[FFmpeg-user] Does converting to yuv444p by default make sense?
adf.lists at gmail.com
Fri Aug 2 01:38:29 CEST 2013
> Andy Furniss-2 wrote
>> thljcl wrote:
>>> You are missing the point..
>> Well I may be missing your points, but you have really gone well away
>> from the point that Poynton makes and I linked to, which was
>> specifically about rgb24 to 8bit Y'CbCr.
>> It doesn't matter what could be, it matters what is and you are not
>> going to be changing the way every decoder/display converts yuv to rgb.
>> You said initially -
>> "“yuv444p” is a way of re-encoding the entire 24-bit RGB information"
>> and went on to say
>> "To me personally, I kind of like the way ffmpeg handle color space
>> conversion. Ffmpeg does have issues within its algorithm. YUV444p is not
>> one of them"
>> So do you think that if you made a 4096x4096 rgb24 image using C with
>> all the possible variations, that you could, using ffmpeg, convert it to
>> yuv444p and back to rgb24 without loss?
>> Try it - it's trivial in C to generate and also trivial to write
>> something that counts the unique pixels.
>> I've just done it but my C is so bad I may make the programmers on here
>> feel ill if I posted it - and it's probably still buggy :-)
>> ffmpeg-user mailing list
> Of course, what I've been saying is the feature of H.264 and what YCbCr
> 4:4:4 means. Whether or not x264 can actually meet H.264 specification;
> whether or not H.264 design is with bugs; that is entirely different issue.
> I never once said that I assumed that the encoder itself is without bugs.
> What I really said was what it was supposed to be. It’s a question of
> theoretical capability and actual implementation.
This is the ffmpeg mailing list not x264 and when you used the term
YUV444p that means a very specific thing which I pointed out is not
lossless when used to convert from rgb24, and it is ffmpeg that does the
> By the way, did you not read my previous post? YCbCr, as stated by H.264
> specification Ed 8.0, is not the actual color representation. YCbCr 4:4:4 is
> just another way to say full color information is being encoded. (x264 calls
> it yuv444p; anyway the name is not the point here) You can say that there is
> “color space conversion” if re-encoding the information with affine map is
> what you mean.
No, you can't say there is "color space conversion" or re-encoding
because x264 doesn't do that - it takes what you give it and for the
purpose of reading the spec what you give it is referred to as YCbCr.
> This may seem surprising to you. The actual absolute color space currently
> supported by H.264 is
Supported meaning that you feed it something, tell it what it is, so
that what it is can be conveyed to the decoder.

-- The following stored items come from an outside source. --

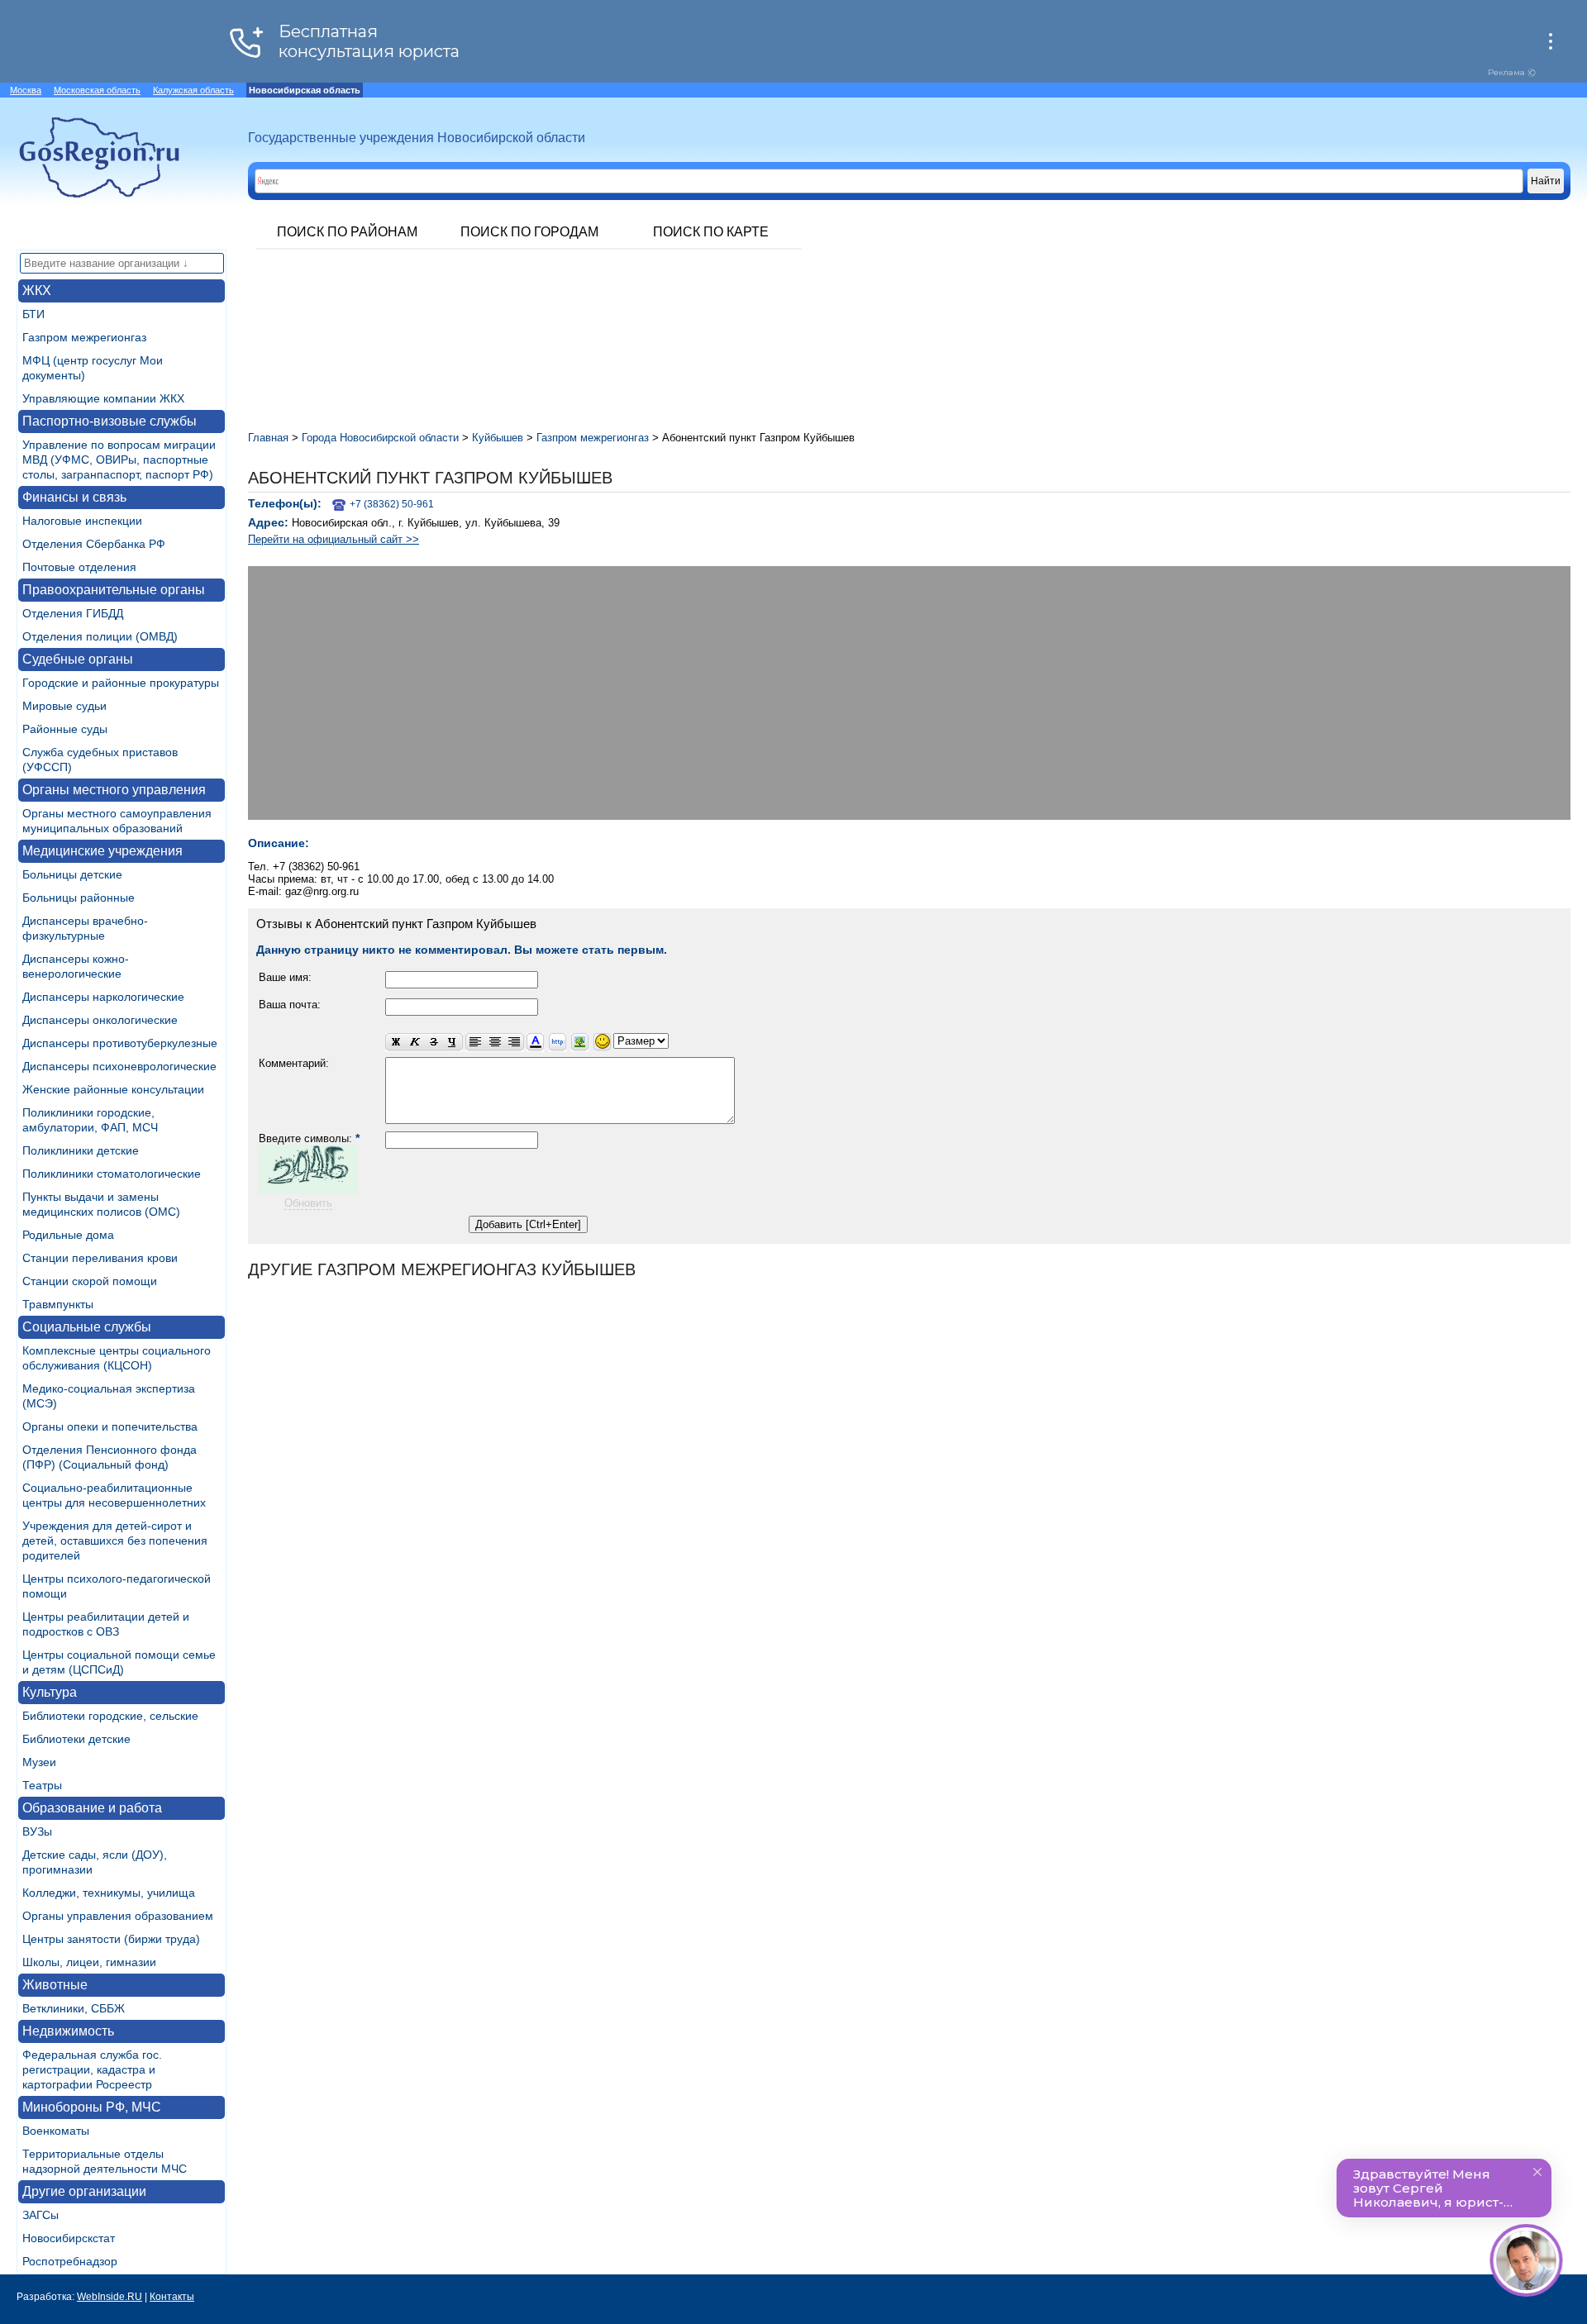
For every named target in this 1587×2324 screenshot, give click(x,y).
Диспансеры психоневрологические (119, 1066)
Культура (49, 1692)
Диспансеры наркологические (103, 996)
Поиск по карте (711, 232)
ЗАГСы (40, 2215)
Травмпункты (57, 1304)
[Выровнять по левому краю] (475, 1042)
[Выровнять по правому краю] (514, 1042)
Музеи (39, 1762)
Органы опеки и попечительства (110, 1426)
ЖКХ (36, 290)
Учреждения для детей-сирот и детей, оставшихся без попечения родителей (114, 1540)
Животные (55, 1985)
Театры (42, 1785)
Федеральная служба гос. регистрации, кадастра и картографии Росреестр (92, 2069)
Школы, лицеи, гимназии (89, 1962)
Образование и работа (92, 1808)
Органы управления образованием (117, 1915)
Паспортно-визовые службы (109, 421)
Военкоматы (55, 2130)
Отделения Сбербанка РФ (93, 543)
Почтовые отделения (79, 567)
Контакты (172, 2297)
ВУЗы (37, 1831)
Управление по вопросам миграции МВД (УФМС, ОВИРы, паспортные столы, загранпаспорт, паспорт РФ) (119, 459)
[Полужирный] (395, 1042)
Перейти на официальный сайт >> (333, 539)
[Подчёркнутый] (453, 1042)
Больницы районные (78, 897)
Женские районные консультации (113, 1089)
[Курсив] (414, 1042)
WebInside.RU (109, 2297)
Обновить (308, 1203)
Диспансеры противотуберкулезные (119, 1043)
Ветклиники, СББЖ (73, 2008)
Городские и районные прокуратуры (120, 682)
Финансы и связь (74, 497)
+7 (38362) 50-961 (392, 504)
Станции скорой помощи (89, 1281)
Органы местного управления (114, 790)
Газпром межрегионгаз (84, 337)
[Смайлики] (602, 1042)
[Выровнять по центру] (494, 1042)
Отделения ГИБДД (72, 613)
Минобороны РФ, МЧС (91, 2107)
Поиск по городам (529, 232)
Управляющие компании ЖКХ (103, 398)
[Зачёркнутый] (433, 1042)
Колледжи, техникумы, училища (108, 1892)
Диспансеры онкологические (100, 1019)
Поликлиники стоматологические (111, 1173)
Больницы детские (72, 874)
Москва (25, 90)
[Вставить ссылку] (557, 1042)
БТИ (33, 314)
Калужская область (193, 90)
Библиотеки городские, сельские (110, 1715)
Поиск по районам (347, 232)
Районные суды (64, 729)
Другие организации (84, 2191)
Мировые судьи (64, 705)
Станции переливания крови (100, 1257)
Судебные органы (77, 659)
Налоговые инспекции (82, 520)
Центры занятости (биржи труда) (111, 1938)
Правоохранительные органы (113, 590)
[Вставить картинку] (580, 1042)
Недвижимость (68, 2031)
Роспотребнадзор (69, 2261)
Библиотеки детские (76, 1738)
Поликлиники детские (80, 1150)
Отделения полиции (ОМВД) (100, 636)
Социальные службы (86, 1327)
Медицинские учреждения (102, 851)
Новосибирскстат (68, 2238)
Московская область (97, 90)
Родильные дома (68, 1234)
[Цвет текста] (535, 1042)
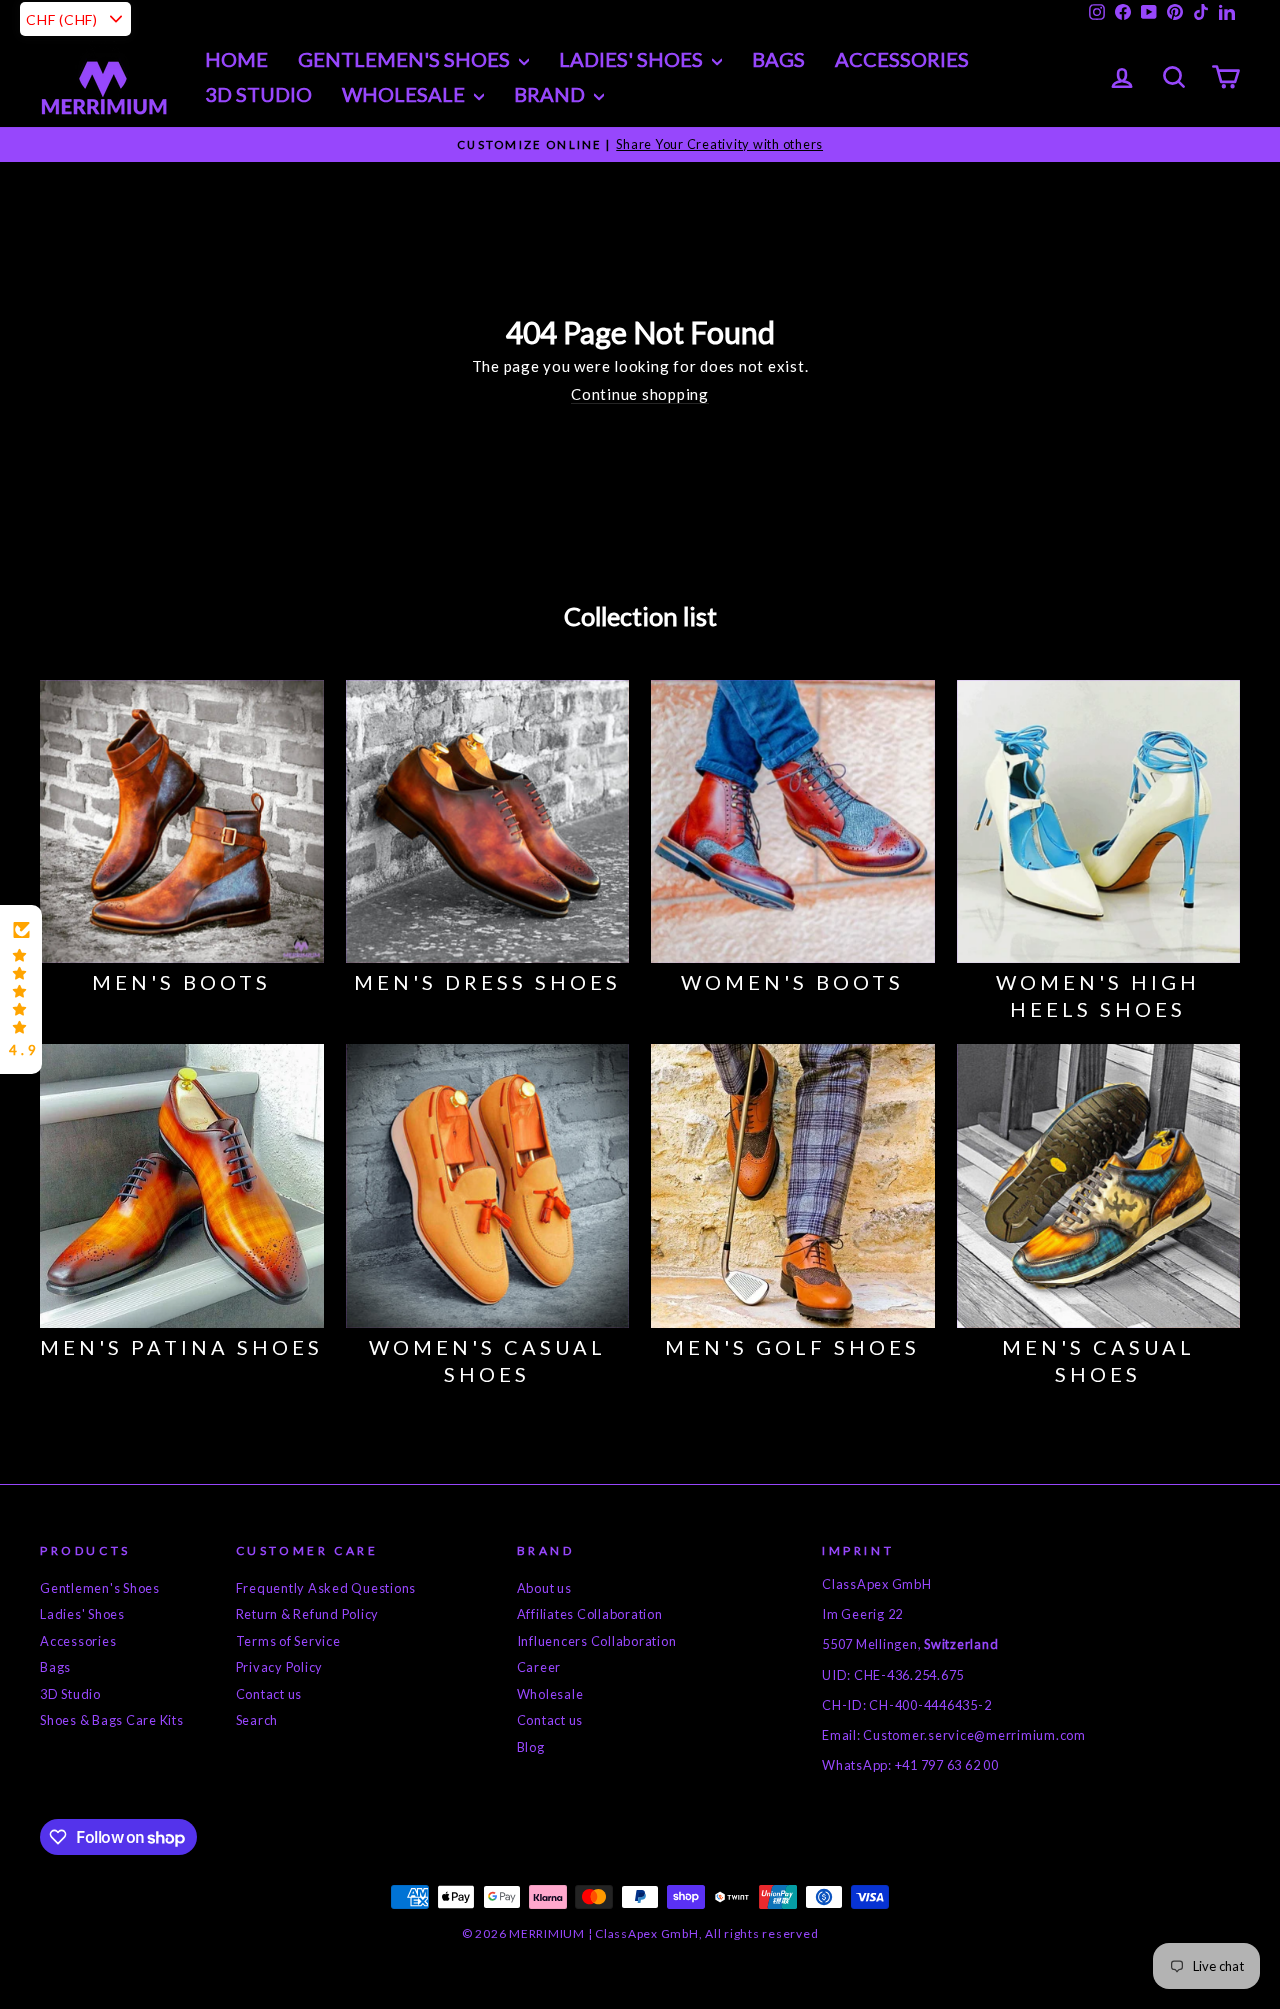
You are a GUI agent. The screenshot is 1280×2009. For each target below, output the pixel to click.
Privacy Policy (280, 1667)
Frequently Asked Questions (326, 1588)
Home (236, 59)
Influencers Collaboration (597, 1641)
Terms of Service (288, 1641)
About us (544, 1588)
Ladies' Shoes (82, 1614)
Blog (531, 1747)
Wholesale (405, 94)
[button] (21, 990)
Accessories (902, 59)
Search (257, 1720)
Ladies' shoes (633, 59)
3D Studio (258, 94)
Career (539, 1667)
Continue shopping (640, 394)
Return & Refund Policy (308, 1614)
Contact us (269, 1694)
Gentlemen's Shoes (406, 59)
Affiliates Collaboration (590, 1614)
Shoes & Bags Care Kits (112, 1720)
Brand (551, 94)
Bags (778, 59)
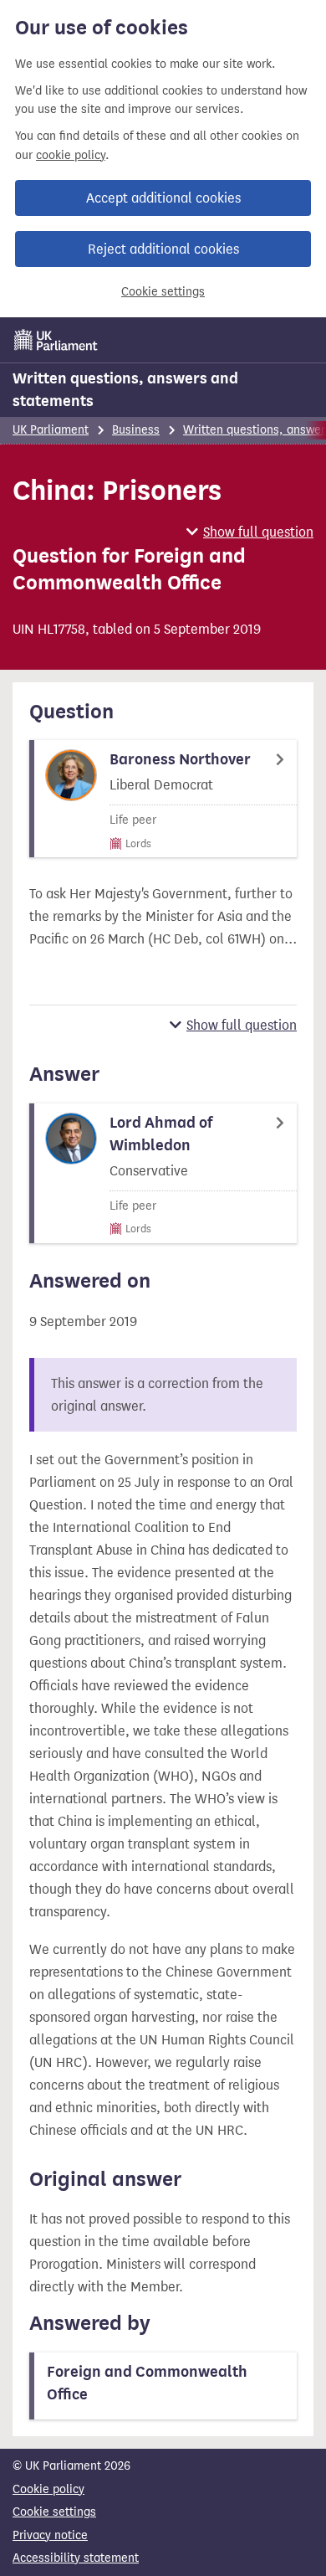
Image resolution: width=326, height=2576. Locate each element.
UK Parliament (51, 430)
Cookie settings (163, 292)
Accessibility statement (76, 2558)
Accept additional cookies (163, 198)
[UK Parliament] (56, 339)
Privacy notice (50, 2535)
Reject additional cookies (163, 249)
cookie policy (70, 155)
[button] (249, 532)
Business (136, 430)
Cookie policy (48, 2489)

> This is true as of Ed. 8.0 I’m not sure how much specs of H.264 being
> implemented by x264, it’s not full; that’s for sure. It’s not practical to
> implement every spec anyway. Let me quote once again from page 42
> “For convenience of notation and terminology in this Specification, the
> variables and terms associated with these arrays are referred to as luma (or
> L or Y) and chroma, where the two chroma arrays are referred to as Cb and
> Cr; regardless of the actual color representation method in use. The actual
> color representation method in use can be indicated in syntax that is
> specified in Annex E. The (monochrome) auxiliary arrays, which may or may
> not be present as auxiliary pictures in a coded video sequence, are optional
> for decoding and can be used for such purposes as alpha blending.”
> In other words, the reported YUV444p is not the actual absolute color space
> being used.
As above - this is ffmpeg list and when you use the term yuv444p that
means something specific and totally unrelated to how you should read
the h264 spec.
How to know which one is being used? That’s a good question. The
> short answer is I don’t know.
The one that is being used is the one you (ffmpeg) gave to it and
hopefully told it so it could pass on the info to the decoder.
> According to H.264 specification, the “colour_primaries” syntax element is
> being used to specify which absolute color space is being used. Regardless
> of which absolute color space is being encoded in, the decoder still need to
> decode it to sRGB in Windows anyway.
In practice on a computer assuming yuv is the input then the decoder
will send yuv to the graphics card/chip for csc and scaling.